The next discussion point which causes much debate is the issue of shepherd verses farmer. Once again, this is the wrong way to look at the text. An “animal” offering is not better or worse than a “fruit/grain” offering. Both kinds of offerings are mandated by God at a later date. The key to this is found in the description of Abel’s offering: “Abel also brought of the FIRST born of his flock…” The issue is not what offering, the issue is with what attitude! The LORD desires first-fruit giving, not leftovers. Abel offered the best and first, Cain gave his leftovers.

Moving on to the murder scene, Cain speaks to the LORD these famous words: “Am I my brother’s keeper?” Cain is following the same pattern as his parents in speaking to the LORD following his terrible act. Adam blamed the woman the LORD gave him. Eve blamed the serpent the LORD created. They blamed God for their disobedience. Now, Cain blames the LORD by using the word “keeper.” Throughout Scripture it is clear that the “keeper” is the LORD. In the Aaronic blessing, “The LORD bless you and keep you…,” and in the Psalms, “The LORD is your Keeper…” (an example is Psalm 121). It is the LORD who “keeps” His people and His creation. He is the creator and sustainer (keeper). Thus, we see Cain blaming God for not protecting Abel from him. Like father, like son…

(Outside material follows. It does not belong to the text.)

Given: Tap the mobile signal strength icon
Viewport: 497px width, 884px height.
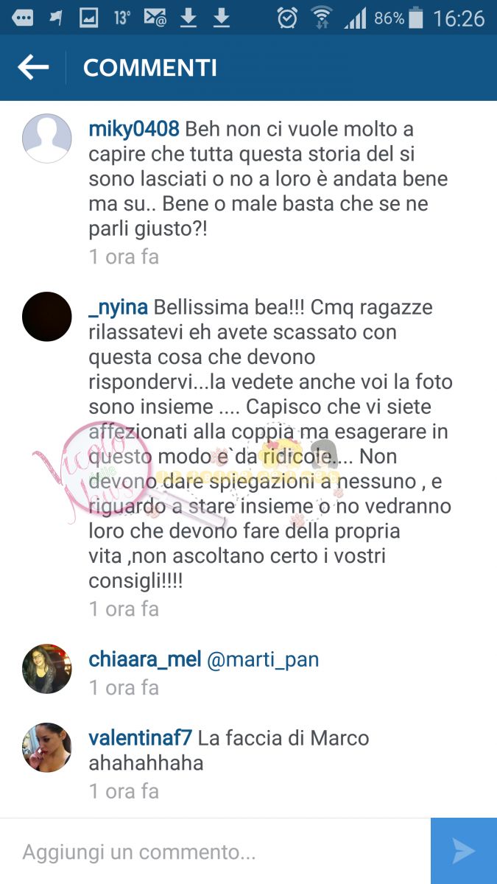Looking at the screenshot, I should [x=355, y=18].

The punishment for his act of murder is Cain’s separation from the LORD God and his family. Nothing could be worse than to have the LORD turn His face away from you and to be sent to wander the earth. Separation from God is equated with death. Cain lays this out quite clearly in verses 13-14. However, the LORD puts a mark on Cain to assure he is not killed by anyone who comes across him. There is a great deal of conjecture as to what the “mark of Cain” might be, but unfortunately it completely misses the point of the text. Regardless as to what the mark is or looks like, the mark of Cain is a mark of grace. With this mark the LORD preserves Cain’s life, thereby giving him time and opportunity to repent and return before the face of God. Here we can see the first use of “mark” (sign) in the Old Testament which lays out the beginning of this motif and points us to our Baptism—our Mark of Grace which preserves our lives and ushers us into the presence of the LORD on the last day. Sadly, there is no Scriptural evidence to suggest Cain returned to the LORD in repentance.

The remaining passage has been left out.